I feel naughty, like I'm going to get into trouble for stating the truth - I was born in Canada, I've lived in Canada my whole life, and my citizenship states I'm Canadian. For once, I chose my own nationality rather than the one I was given as a child or even my mother's.

It's actually kind of freeing.

Maybe this is how my mom felt when she announced to a room full of my father's relatives that she never changed her last name legally to my dad's, and therefore wasn't truly part of the family.

She survived that...I'm sure I won't get shot for being "Canadian" for the first time ever.



I'm not sure at what point I'm allowed to write about marriage. I've only been married for five months (loved ALL of them) and I'm not really an expert. More of an experimenter. I always say that we are still "new and shiny!" to people who talk about how little time we've been married.

My newness, though, I take as a blessing. We're still "in love" with each other. We still like spending time together. We still believe and exercise our right for PDAs. We say "I love you" dozens of times a day. We still get caught up talking to each other, at the detriment of other appointments. We are still new and shiny.

My best friend, though, has been married for a year. Her newness is a little bit further along than mine, and by all rights it should be starting to wane, but not completely disappeared. This, unfortunately, is not the case. Her newness recently got ripped away from her and her relationship is now in need of TLC, as is she.

I'm so scared that this kind of thing will happen to me. That we'll lose our newness. I'm told that eventually things happen that make you stop floating so much, and start dealing instead of enjoying. I understand that with kids and life the newness gets scratched, maybe even tarnished. But ripped away is the fear. The fear that we'll have such a big event that we'll be all banged up and will have to go get things fixed, instead of enjoying, floating, and loving out loud.

I keep my husband close to my heart, deep in my soul. I pray for him constantly. I worry over him and us and our relationship. I'm not smothering, but I'm certainly not turning my back.

We've earned our scratches in the past five months (unemployment and family trouble will do that to you), but we haven't been banged up yet. I just hope that with all my worrying and attention and care that the damage won't be irreparable, but actually manageable. Enough to get back to enjoying, floating, and loving out loud.
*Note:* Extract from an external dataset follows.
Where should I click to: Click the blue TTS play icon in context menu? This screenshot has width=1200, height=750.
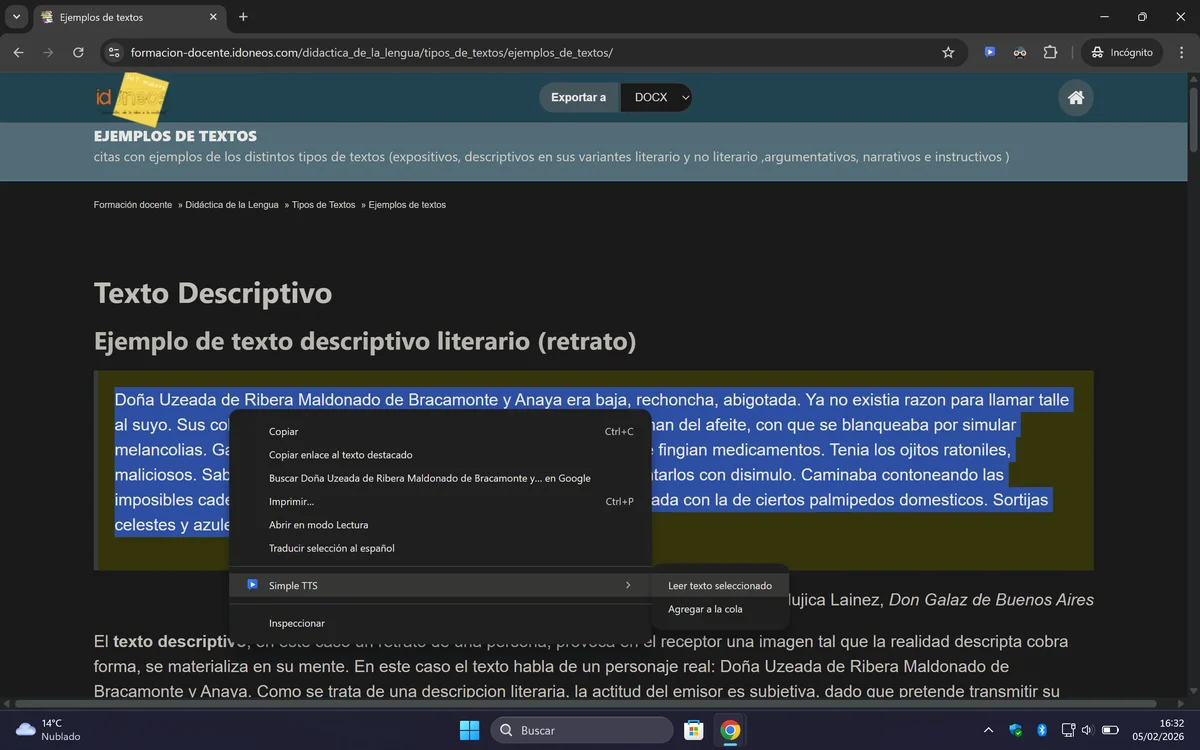pos(252,585)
I wonder what you would say if someone asked, "What was the biggest mistake you have ever made?"

I wonder if you would actually admit it. I'm positive you would think about it, but would you let it come out? Would you let it be acknowledged?

I made a whopper of a mistake at work and I had to admit it. Was forced to (when it comes to food labels, one must say, that was me). And now I'm in the midst of damage control - a situation that I am not enjoying because all I feel is shame.

I was told by someone much more experienced that these things happen and they suck, but they are not THE END OF THE WORLD. And it's funny. Because I could have been fired for this mistake. And I could have been seriously reprimanded for this mistake. And I was blamed outright for this mistake by management.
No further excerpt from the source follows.